(PROVIDED DATA):
========================================
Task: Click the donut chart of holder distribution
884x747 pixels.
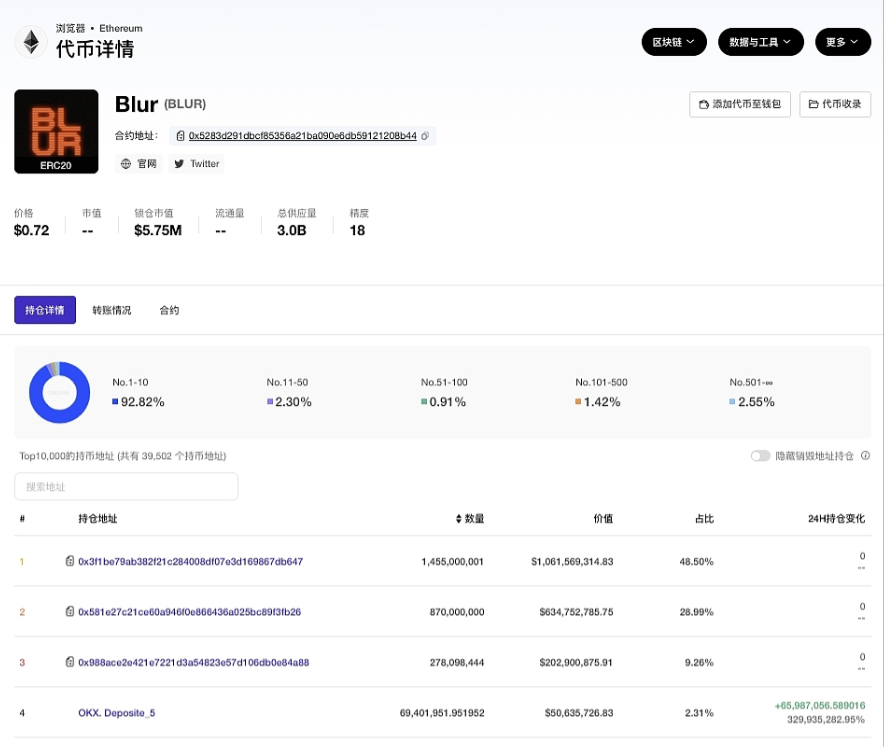Action: pyautogui.click(x=59, y=392)
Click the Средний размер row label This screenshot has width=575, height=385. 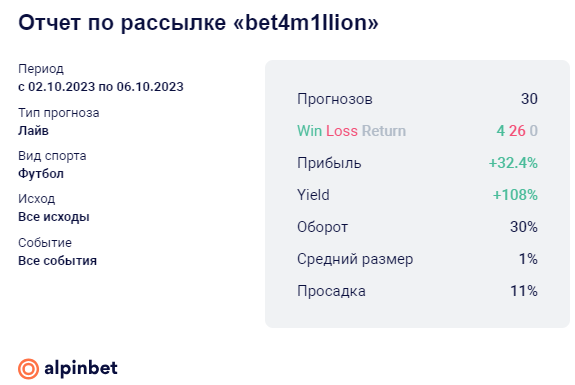(x=355, y=259)
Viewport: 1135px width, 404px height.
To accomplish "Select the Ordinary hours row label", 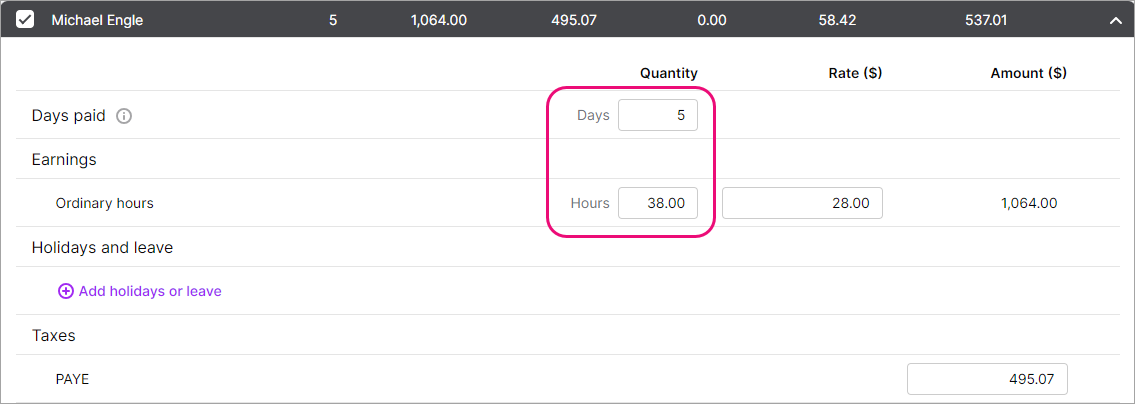I will click(x=104, y=203).
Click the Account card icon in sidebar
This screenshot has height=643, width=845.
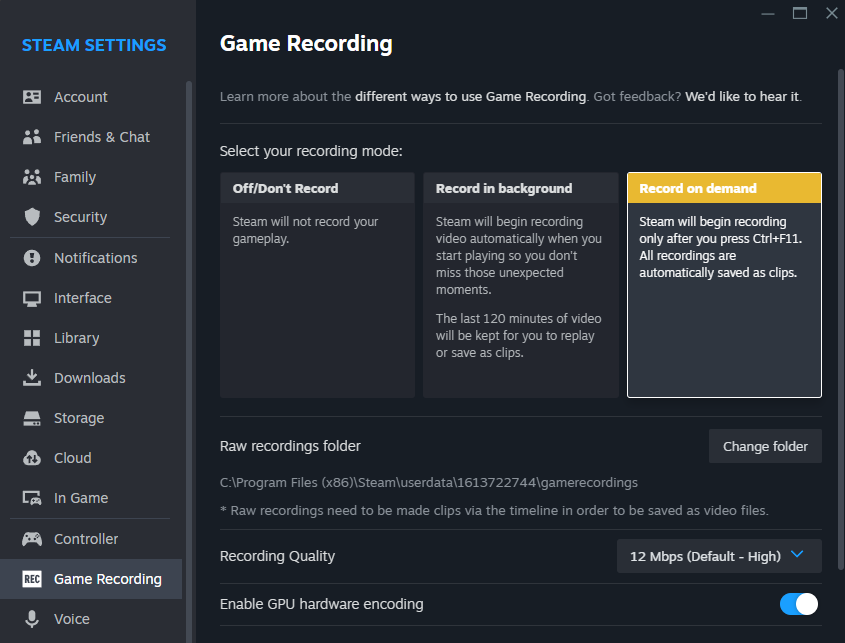coord(32,97)
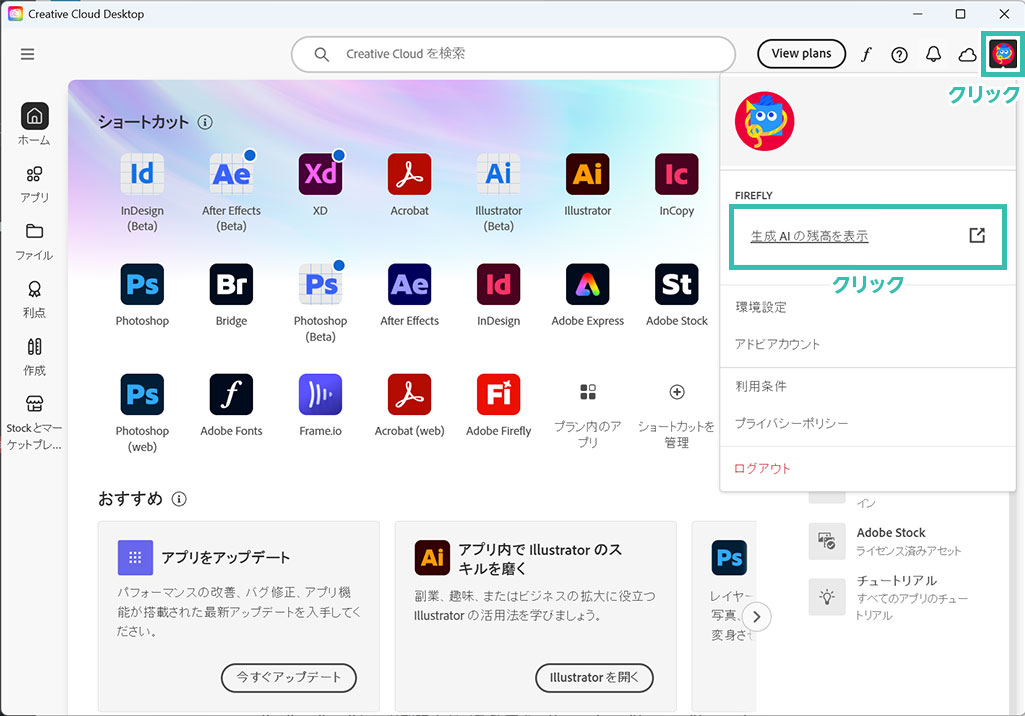Viewport: 1025px width, 716px height.
Task: Open Adobe Firefly shortcut icon
Action: (x=498, y=395)
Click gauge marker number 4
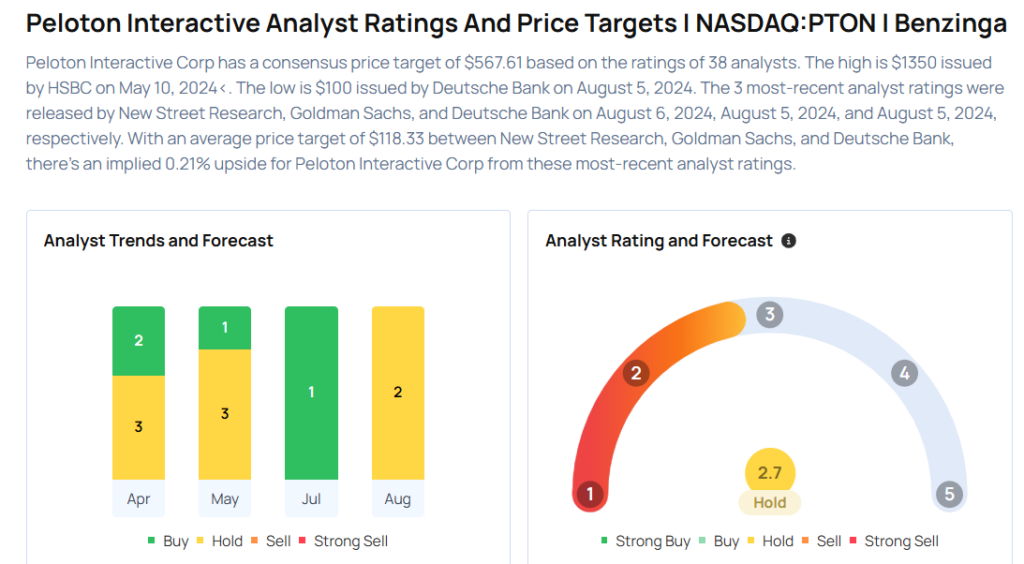The width and height of the screenshot is (1024, 564). tap(904, 374)
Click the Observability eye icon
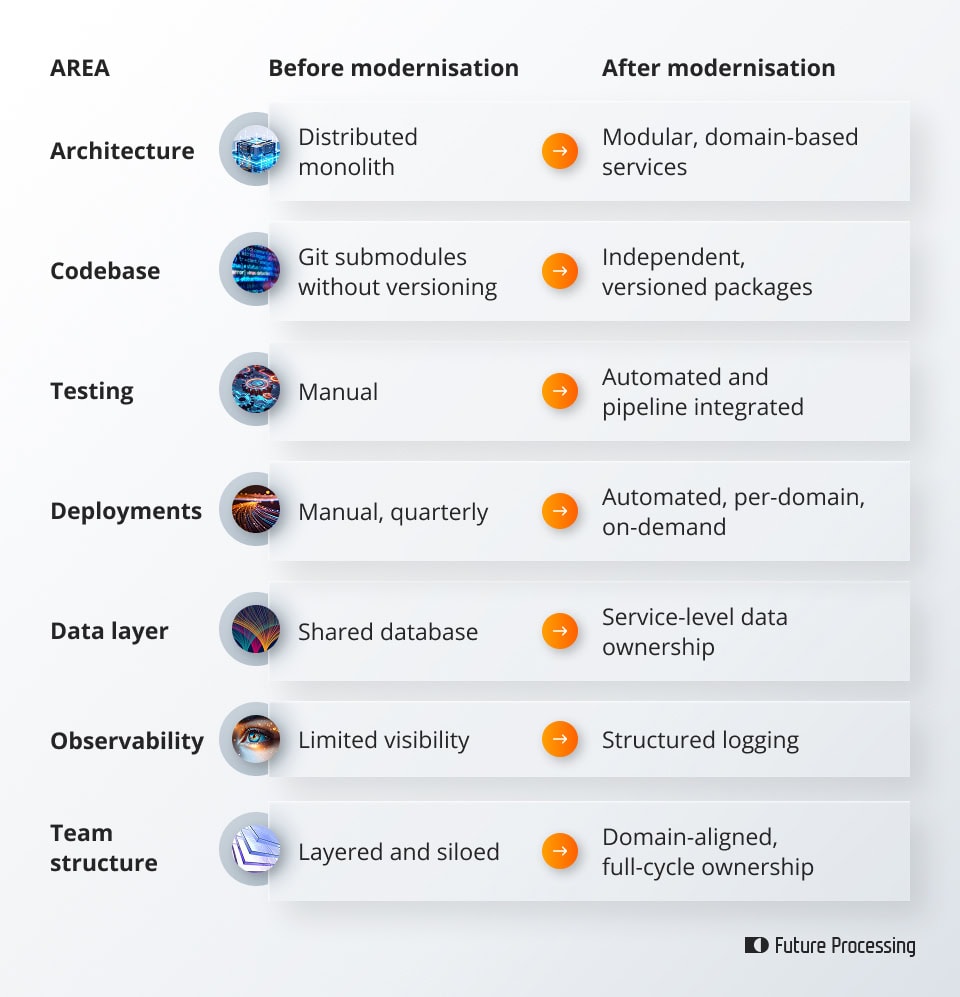960x997 pixels. click(255, 739)
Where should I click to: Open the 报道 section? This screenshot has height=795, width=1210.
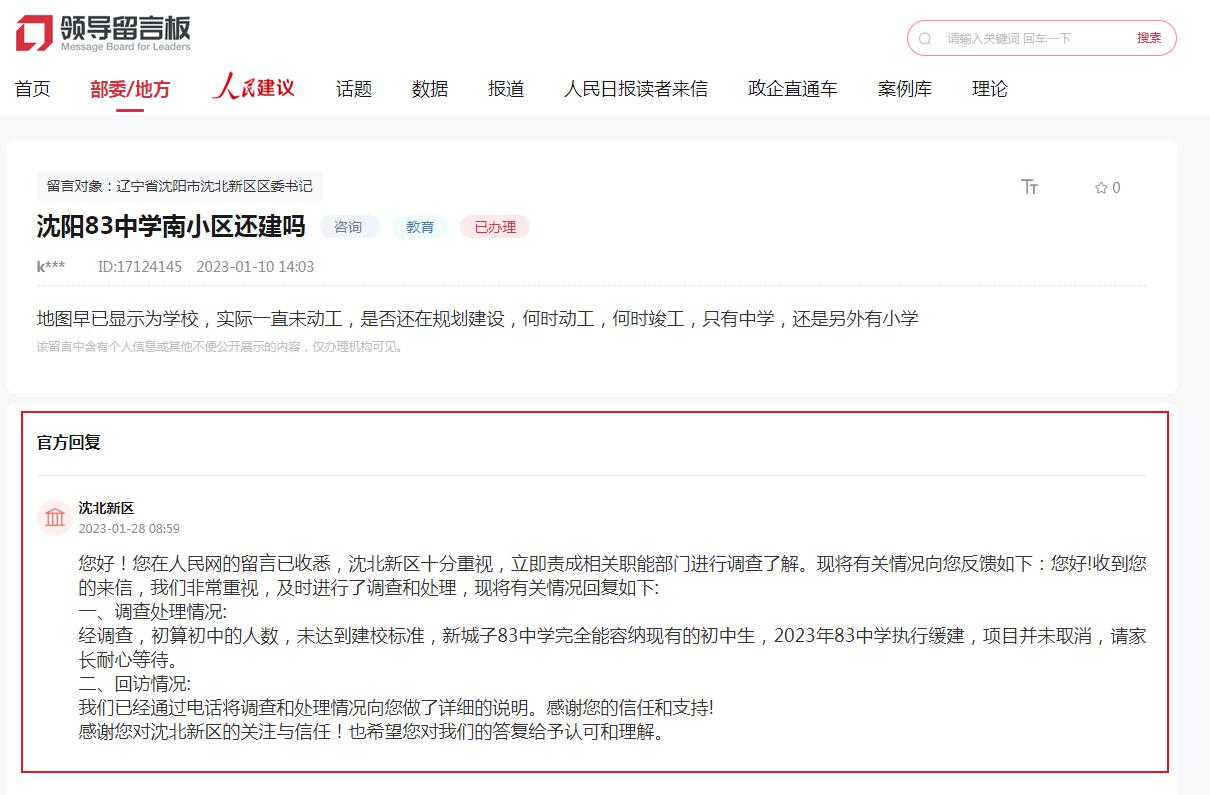coord(505,89)
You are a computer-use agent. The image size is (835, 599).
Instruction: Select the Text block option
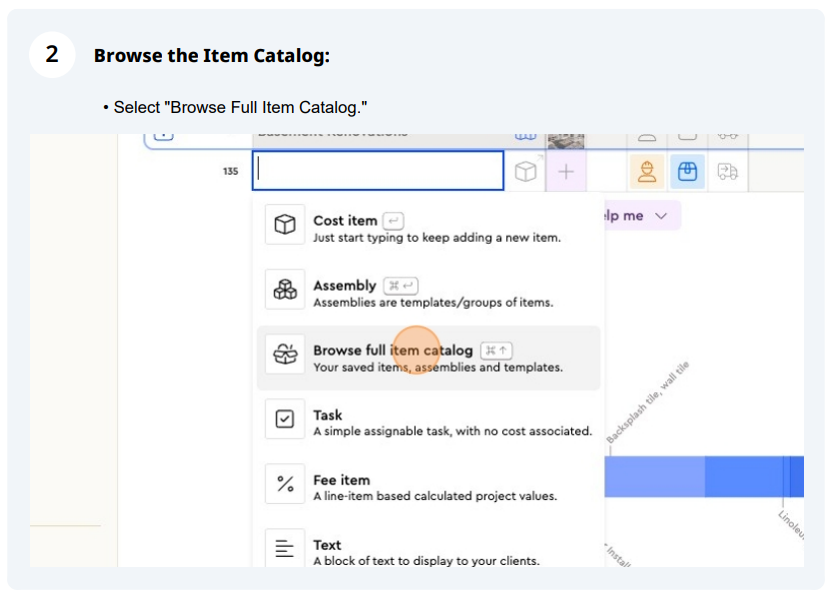point(429,548)
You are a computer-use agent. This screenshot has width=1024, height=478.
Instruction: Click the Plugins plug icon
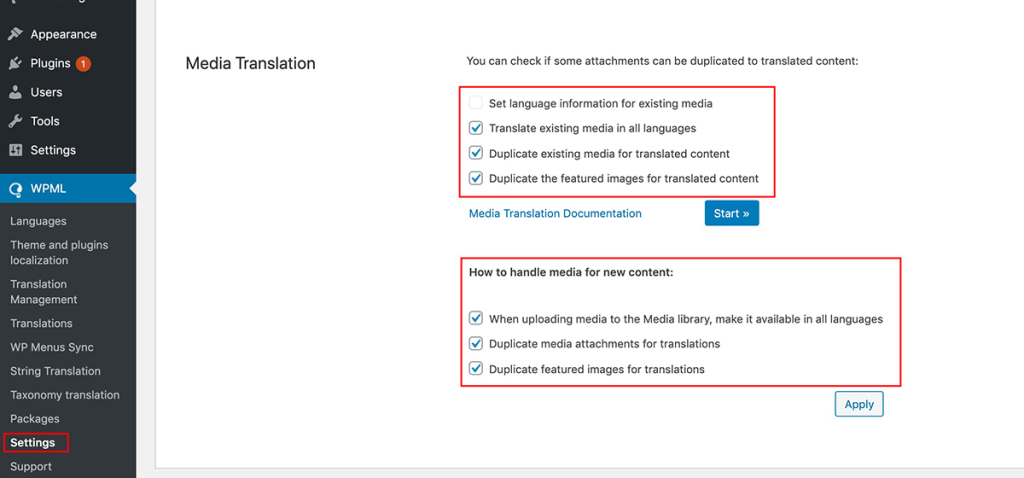point(16,63)
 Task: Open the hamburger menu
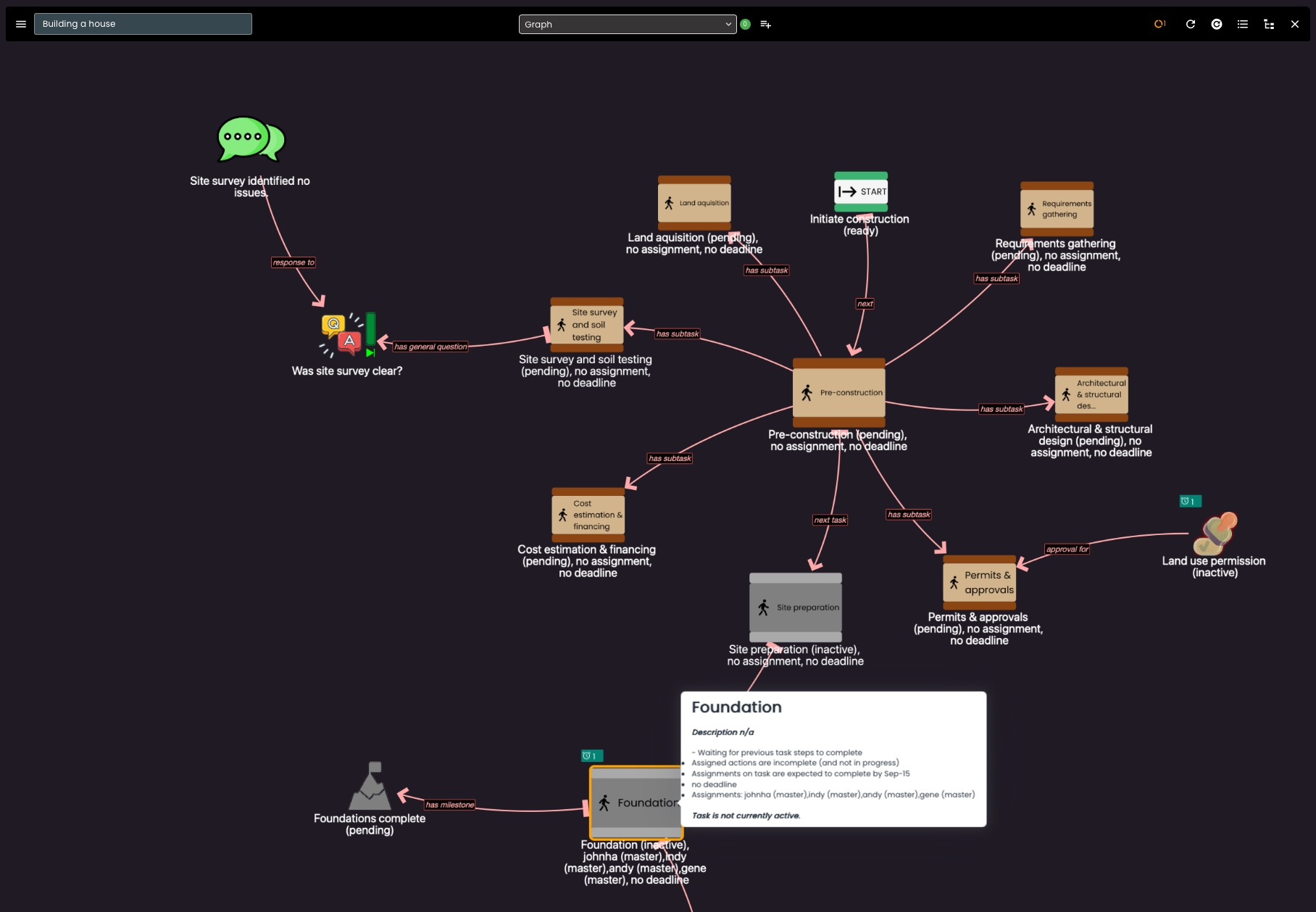pyautogui.click(x=21, y=24)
========================================
Copy every line of the entries in which "agent" can be found.

You are a computer-use agent. The image size is (835, 599).
You are a computer-use agent. This screenshot has width=1024, height=478.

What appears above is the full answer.